5) Don't come unprepared.
Especially in a competitive market, never show up to an apartment empty-handed. No, I'm not suggesting you bring them a bottle of wine (although I have to say, bribery would have worked on me), but it is very important that you show up with all the necessary paperwork. You should bring a copy of your driver's license, a recent credit check, a completed application (if one was provided ahead of time), and any letters of reference. Doing this might be necessary in certain housing markets, but even in a small town, it helps to be professional and prepared.
6) Do be chatty, but don't reveal too much.
At lot of the time, who a landlord decides to rent to comes down to who they like. So please, be chatty and sociable. Ask questions about the building, and if you're interested, show it. It was always perplexing to me to have someone look at the place, basically ignore me, make some snide comments about the paint color, and then ask if they can have the apartment. It doesn't pay to be rude. However, this is not the time for a therapy session.

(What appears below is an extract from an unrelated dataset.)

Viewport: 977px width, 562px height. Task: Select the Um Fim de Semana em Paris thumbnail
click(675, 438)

If you're looking for a new place because you've broken up with your boyfriend for the fifth time this year, maybe keep that to yourself. If you're only going to be staying there for a year or less, definitely keep that to yourself. It costs a lot of money and time to get a place ready to be rented by new tenants, and most landlords would rather rent to someone who is going to be there long term.

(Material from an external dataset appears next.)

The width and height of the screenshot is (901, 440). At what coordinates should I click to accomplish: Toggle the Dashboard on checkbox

7) Don't skim the lease, actually read it.
I'm going to sound like the meanest landlord in the world, but I don't want my tenants to put nails in the wall. If they want to hang art, they need to use the picture rail and wire. I also don't want my tenants to do laundry at odd or late hours because the machine is loud and will wake up the whole building. Both of these restrictions are clearly stated in our lease, as is our right to withhold any amount of the deposit in the case of damage to the property. Read the lease very carefully, and if there is anything that is unclear or vague, ask questions. You have the right to understand the living agreement, but there will likely be some rules that need to be followed. If there is something that you can't work with, like you had your heart set on painting the place and the lease says no painting, either negotiate or move on to the next apartment.